# Required task:
Answer these from the passage on dessert beers below:
1. Which new beer styles does it name?
2. What key ingredient does it say sparked the recent trend?
3. What did pre-Colombian Mesoamericans use to ferment their "beer"?

# Source passage:
It’s never been easier to serve beer for dessert. Over the past decade we’ve seen an explosion of sweet beers hitting the shelves, with all kinds of decadent treats recreated in beer form, and a proliferation of new beer styles, such as pastry stouts, milkshake IPAs and ice cream sours.
For fans of more traditional beers, this new wave of sugary brews might seem over-the-top and sacrilegious, but for those who like new experiences and pushing the boundaries, it’s a fun and exciting movement that generates strong feelings of nostalgia and copious amounts of guilty pleasure.
The roots of dessert beers are varied and ancient, but the key ingredient that sparked this recent trend is chocolate.
Chocolate and beer are intrinsically linked for over 3000 years, as revealed by a recent archaeological study that discovered pre-Colombian Mesoamericans were fermenting “beer” using the fruit from cacao (the main ingredient of chocolate). For hundreds of years, it was thought these people were consuming something akin to unsweetened hot chocolate, but they were actually getting drunk.

# Given records:
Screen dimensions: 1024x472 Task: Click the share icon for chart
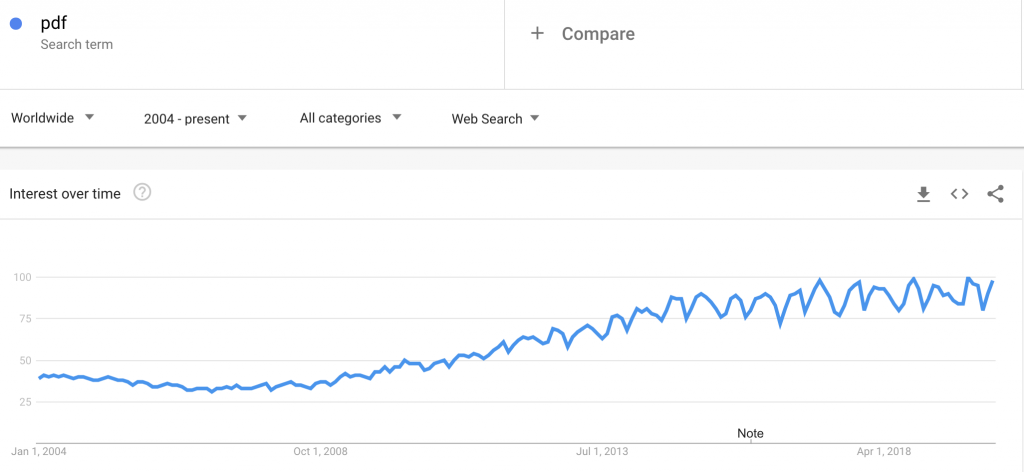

* * *

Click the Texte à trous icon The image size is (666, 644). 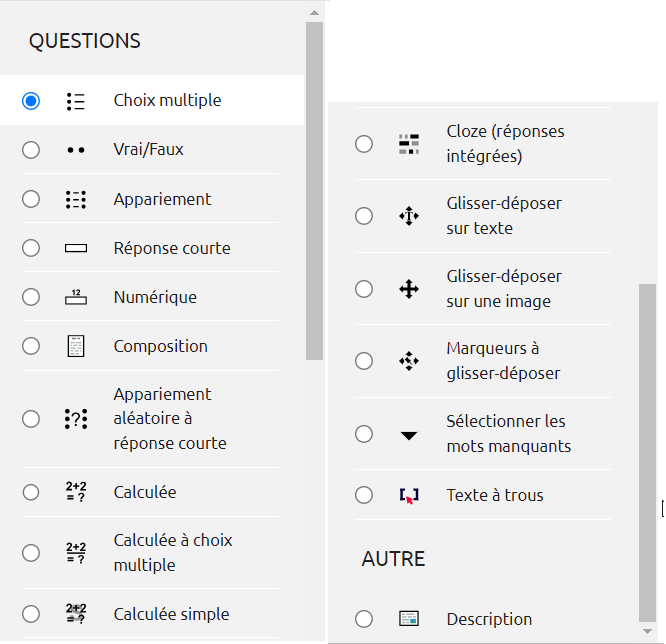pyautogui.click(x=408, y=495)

# Output for this exercise:
1. Pastry stouts, milkshake IPAs and ice cream sours.
2. Chocolate.
3. The fruit from cacao.